24th January marks International Day of Education, with the theme for 2026 focusing on AI and education. To mark the occasion, our HFL book display highlights some historical research on access to education, and the development and dissemination of knowledge. Among these books are historical studies on segregated education, the impacts of war on learning, and AI technology in the classroom.
Alongside these historical perspectives, these books invite us to consider how today’s debates around artificial intelligence fit into longer histories of educational change and technological innovation. From the printing press to digital learning, new tools and perspectives have continually reshaped education and how we share knowledge. By exploring these books, we can place contemporary discussions about AI in education within a broader historical and social context of equitable access to quality education.

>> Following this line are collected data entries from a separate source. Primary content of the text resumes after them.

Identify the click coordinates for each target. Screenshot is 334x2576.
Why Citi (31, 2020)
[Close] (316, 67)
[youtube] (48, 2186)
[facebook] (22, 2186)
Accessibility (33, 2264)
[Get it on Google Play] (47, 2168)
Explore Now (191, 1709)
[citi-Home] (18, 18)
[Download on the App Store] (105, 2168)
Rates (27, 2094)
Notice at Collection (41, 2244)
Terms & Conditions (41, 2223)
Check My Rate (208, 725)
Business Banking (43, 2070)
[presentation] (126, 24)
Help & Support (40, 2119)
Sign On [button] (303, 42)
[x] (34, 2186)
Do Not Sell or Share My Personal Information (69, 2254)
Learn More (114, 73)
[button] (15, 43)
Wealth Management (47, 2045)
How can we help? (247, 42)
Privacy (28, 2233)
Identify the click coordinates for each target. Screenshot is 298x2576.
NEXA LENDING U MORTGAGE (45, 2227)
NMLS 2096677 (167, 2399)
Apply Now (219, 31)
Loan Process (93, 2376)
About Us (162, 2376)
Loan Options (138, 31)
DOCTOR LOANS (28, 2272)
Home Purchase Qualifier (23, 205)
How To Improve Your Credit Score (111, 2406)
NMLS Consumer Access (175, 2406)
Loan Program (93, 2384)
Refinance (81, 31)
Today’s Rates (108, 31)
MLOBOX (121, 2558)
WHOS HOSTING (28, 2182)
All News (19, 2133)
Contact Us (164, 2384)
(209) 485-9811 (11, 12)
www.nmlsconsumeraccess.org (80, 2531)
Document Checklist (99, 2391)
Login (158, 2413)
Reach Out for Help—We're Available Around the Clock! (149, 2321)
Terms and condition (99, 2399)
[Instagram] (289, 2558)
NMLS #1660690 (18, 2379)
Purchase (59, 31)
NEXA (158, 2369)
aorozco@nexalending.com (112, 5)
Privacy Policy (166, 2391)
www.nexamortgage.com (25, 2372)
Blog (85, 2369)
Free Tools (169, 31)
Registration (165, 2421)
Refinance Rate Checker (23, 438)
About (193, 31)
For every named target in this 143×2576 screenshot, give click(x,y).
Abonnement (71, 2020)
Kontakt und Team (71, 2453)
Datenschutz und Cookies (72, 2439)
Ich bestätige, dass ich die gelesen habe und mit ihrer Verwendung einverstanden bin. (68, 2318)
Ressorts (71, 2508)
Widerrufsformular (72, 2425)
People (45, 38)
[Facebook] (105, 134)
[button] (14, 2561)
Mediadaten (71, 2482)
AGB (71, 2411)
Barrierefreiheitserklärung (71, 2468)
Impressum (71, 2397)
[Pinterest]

Books featured on the display from the top left:
“The impact of the First World War on British universities : emerging from the shadows” by John Taylor | “Scholars and sultans in the early modern Ottoman Empire” by Abdurrahman Atçıl | “Education and empire : children, race and humanitarianism in the British settler colonies, 1833-1880” by Rebecca Swartz | “The history of education under apartheid, 1948-1994 : the doors of learning and culture shall be opened” by Peter Kallaway | “Histories of scientific observation” by Lorraine Daston | “The men and women we want : gender, race, and the progressive era literacy test debate” by Jeanne D. Petit | “Education in Britain : 1944 to the present” by Ken Jones | “Jim Crow moves North : the battle over northern school desegregation, 1865-1954” by Davison M. Douglas | “In her hands : the education of Jewish girls in tsarist Russia” by Eliyana R. Adler | “The new empire of AI : the future of global inequality” by Rachel Adams | “The scientific life : a moral history of a late modern vocation” by Steven Shapin | “Brown v. Board of Education : a civil rights milestone and its troubled legacy” by James T Patterson | “Education and fascism : political identity and social education in Nazi Germany” by Heinz Sünker |
These e-book resources can be accessed via SOLO, which will require an Oxford University SSO login. Alternatively, they can be used through a Bodleian reader account for external readers who can access the material by connecting to the Bodleian Libraries Wi-fi network or logging on to the reader PCs within the library.